------ PAGE TEXT
I'm in the oldest cohort of Generation X. Born in 1965 in the south (North Carolina), I was in the first generation to attend integrated schools for a full twelve years. My parents grew up and were educated in the Jim Crow era. I've lived my entire life in the states of the old confederacy, yet somehow managed to end up on the progressive side of the political spectrum. As a white male with no higher education but with military service and work experience in manufacturing in my background, I'm very much an anomaly. 

The Bad

There's plenty of stuff about the south about which to be frustrated. We are the least unionized area of the country and not coincidentally we have the lowest wages and highest poverty rates. Our per-pupil spending and K-12 educational outcomes are the worst in the nation. Republican controlled state governments have stymied Medicaid expansion and our life expectancy is low, while our infant mortality rates are high. Despite draconian laws and high execution rates, our crime rates out strip other areas. Even our broadband access is lower than places outside of the South. To top it all off is the endemic racism that is exemplified by the continuous reverence of Civil War icons. Did you know that when Dixie is played in Alabama, most of the white people stand up as if for the national anthem?

The Good

To not stay perpetually distressed about the state of things here, I choose to concentrate on what there is to like about the South. I'm grateful for the African influence on Southern life - from the way our cooking has evolved to the way Sothern music, country, bluegrass and Southern rock has been influenced by black artists and traditions. I'm proud of our civil rights background. SNCC (Student Non-Violent Coordinating Committee) was founded in Raleigh. A famous anti-Klan event, the Battle of Hayes Pond took place in the county adjoining the one where I live. I've been lucky enough to encounter and work with some of the most dedicated activists in history: veterans of the voting rights struggle, labor organizers in Southern textile mills and committed anti-war veterans willing to demonstrate at the gates of our military bases.

Although our primary and secondary educational systems suffer, our higher educational institutions are among the country's best. I work at a small private university with an active DEI program and an international student population from over 50 countries. The 2020 election and the unexpected Democratic victories in Georgia show how close the electoral struggle actually is. Although my home state hasn't gone Blue in a presidential election since 2008, we voted out a GOP governor who supported a hugely unpopular anti-trans bathroom bill and replaced him with a pro-choice, pro-Medicaid, pro-labor Democrat.

I love what everyone should love about their home: the familiarity, the people, the weather. I've traveled all over the country. I've been to Europe. I'm not blind to the benefits of other places. I just happen to like my little Southern city, full of good people. The beach is a couple of hours away and the mountains only a couple more. I work in a system that I actively strive to make better, as we all should. I'm not one for proclaiming southern pride but neither am I ashamed. We all have to be from somewhere.
------------
ASSIGNED TASK 1: In the essay about life in the South, in what city was SNCC founded?
ASSIGNED TASK 2: Write out the stretch of the essay about life in the South from "To not stay" through "our military bases.".
------ RECORDED INFORMATION
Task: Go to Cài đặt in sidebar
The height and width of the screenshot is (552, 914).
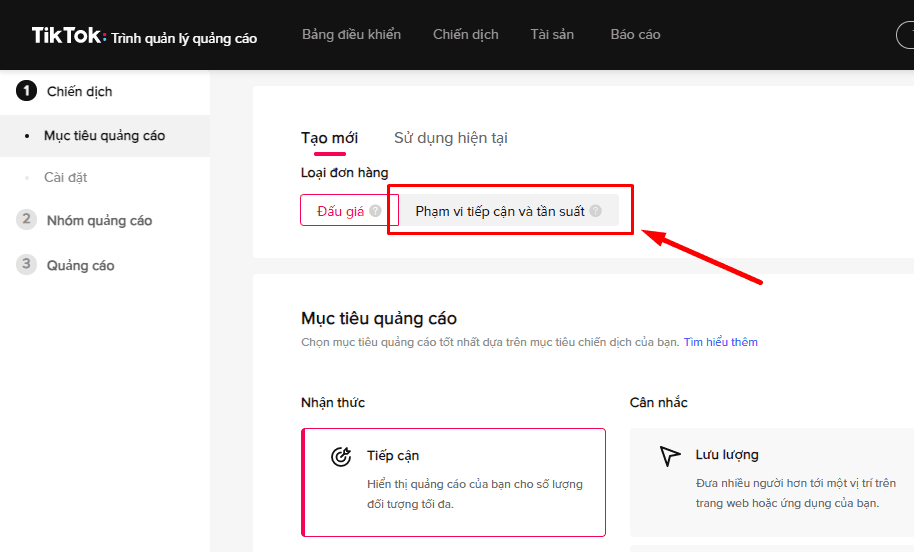Action: tap(66, 177)
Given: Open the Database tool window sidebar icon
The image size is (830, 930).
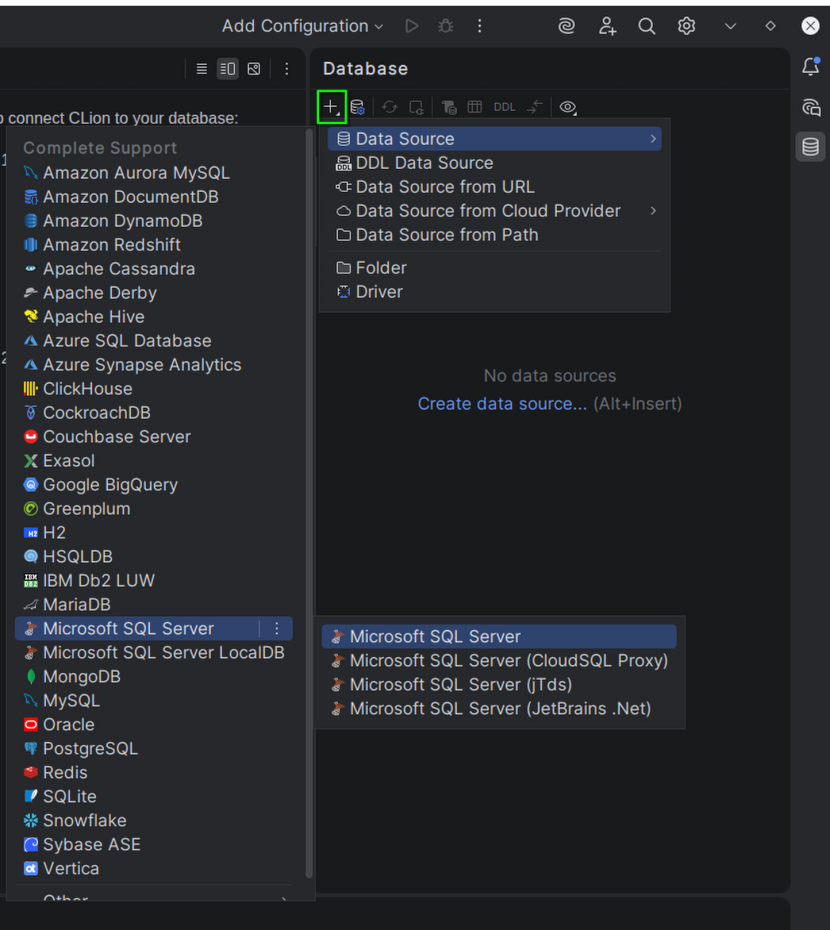Looking at the screenshot, I should coord(810,147).
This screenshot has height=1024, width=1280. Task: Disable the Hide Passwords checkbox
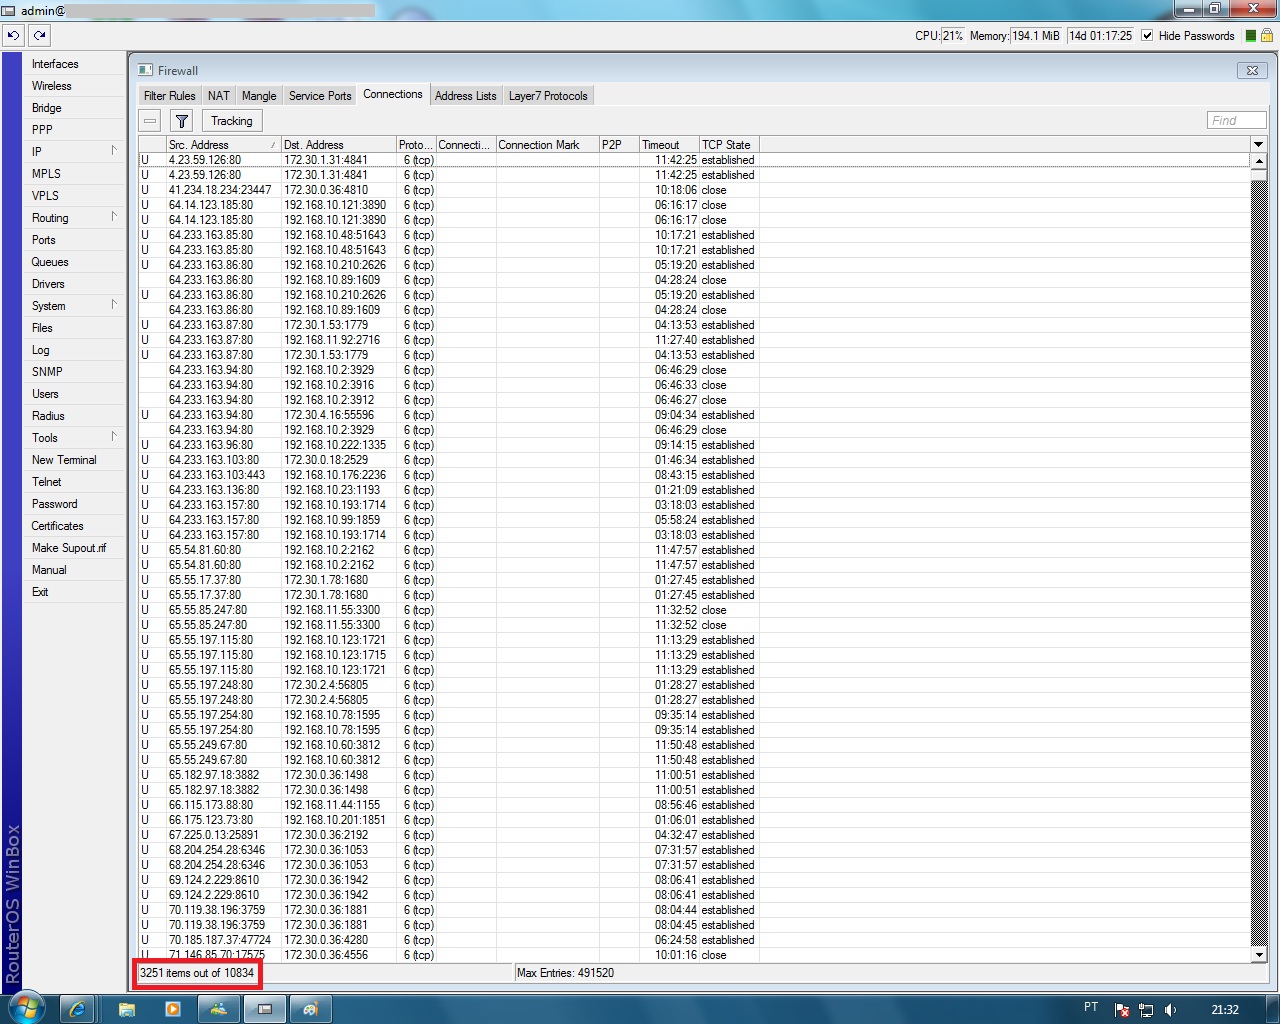(x=1145, y=36)
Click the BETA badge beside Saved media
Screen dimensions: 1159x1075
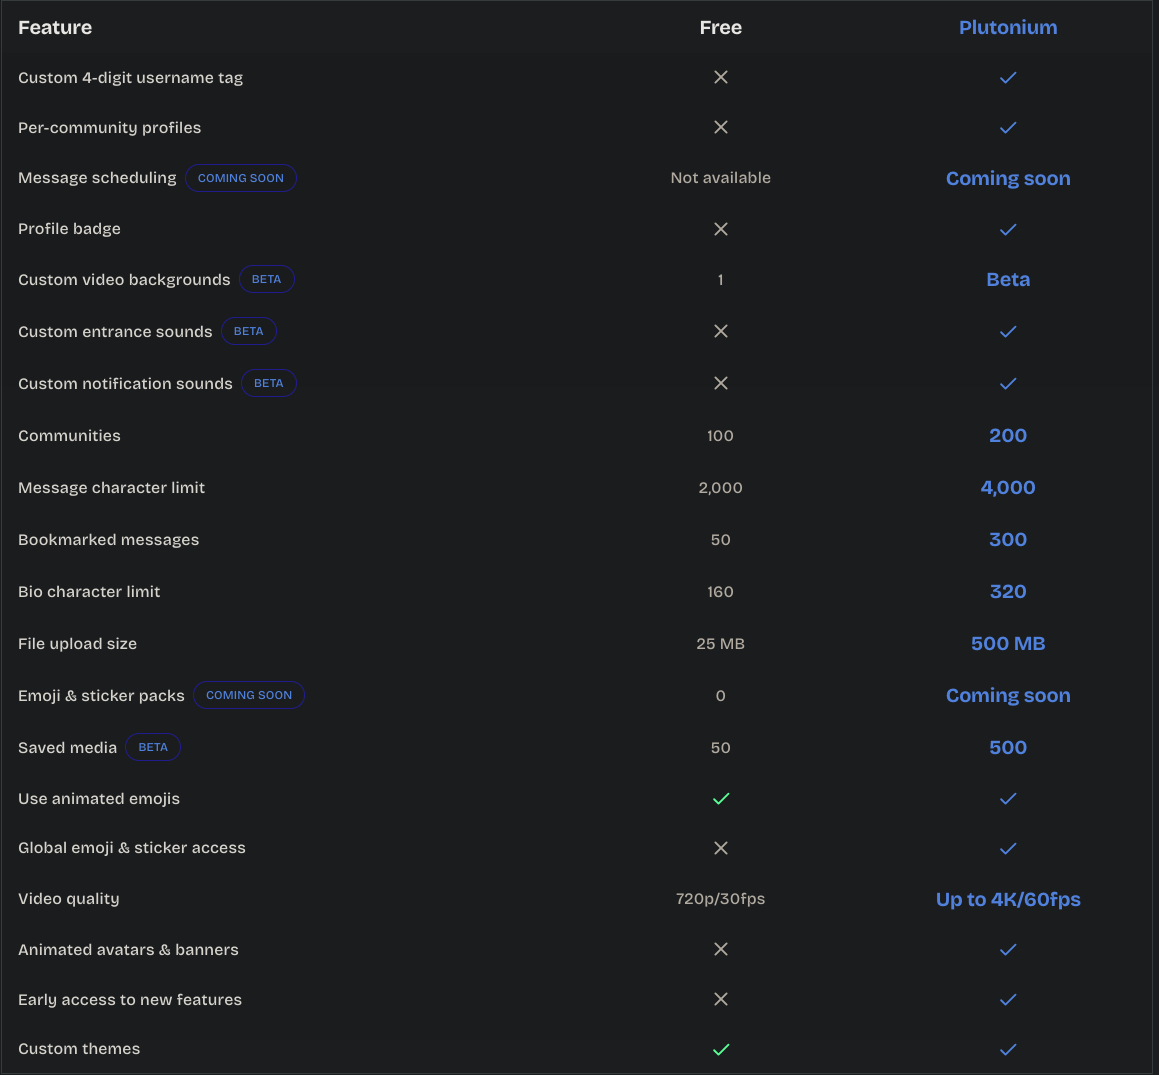[x=153, y=747]
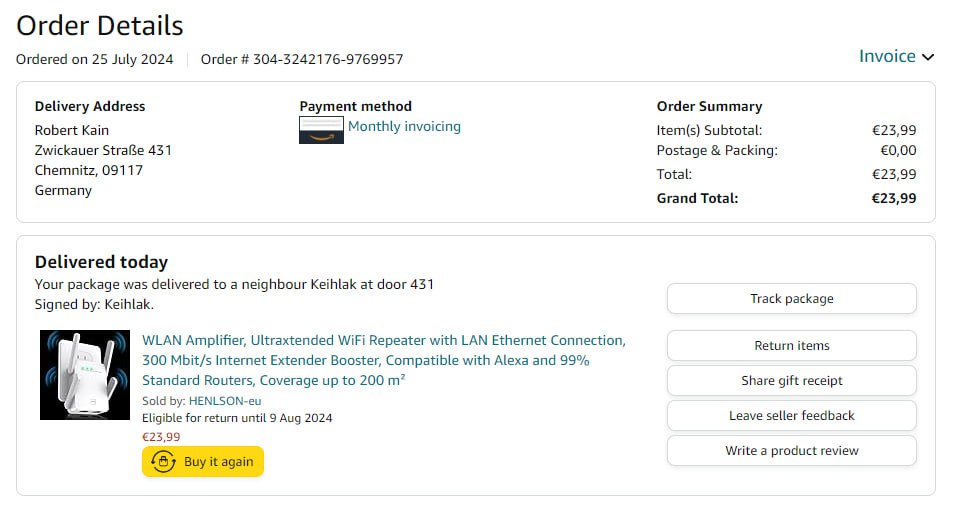
Task: Visit the HENLSON-eu seller page
Action: click(225, 401)
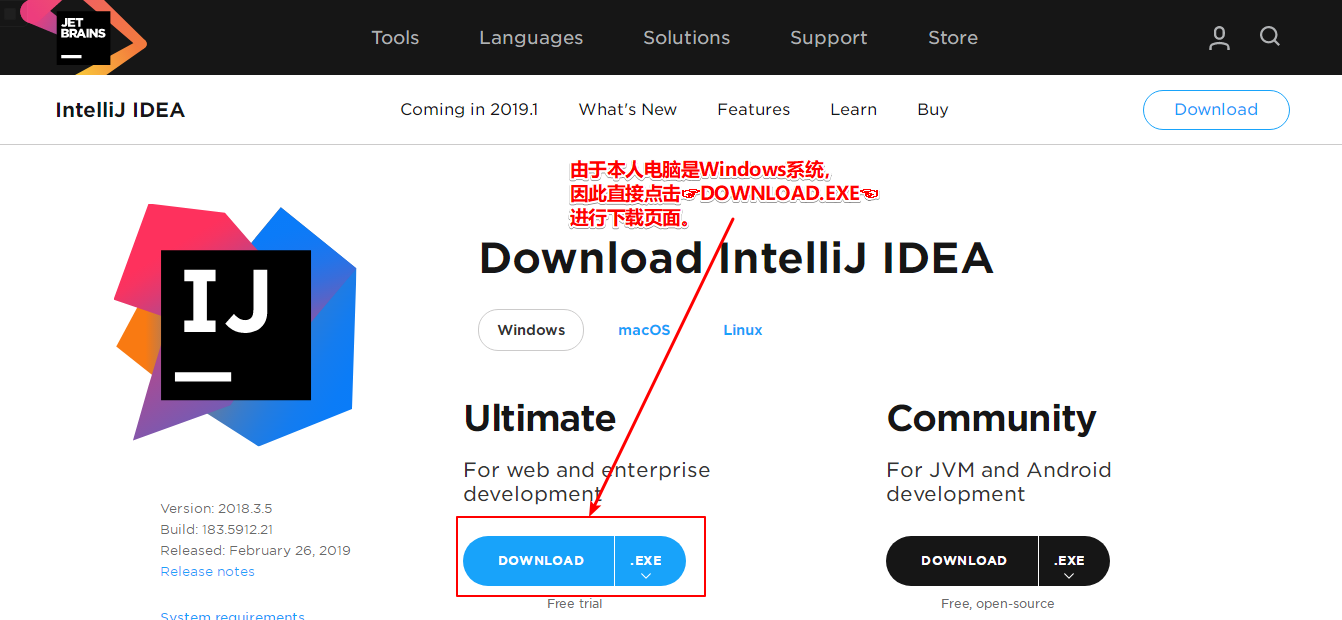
------------
RESULT 1: Raleigh

RESULT 2:
To not stay perpetually distressed about the state of things here, I choose to concentrate on what there is to like about the South. I'm grateful for the African influence on Southern life - from the way our cooking has evolved to the way Sothern music, country, bluegrass and Southern rock has been influenced by black artists and traditions. I'm proud of our civil rights background. SNCC (Student Non-Violent Coordinating Committee) was founded in Raleigh. A famous anti-Klan event, the Battle of Hayes Pond took place in the county adjoining the one where I live. I've been lucky enough to encounter and work with some of the most dedicated activists in history: veterans of the voting rights struggle, labor organizers in Southern textile mills and committed anti-war veterans willing to demonstrate at the gates of our military bases.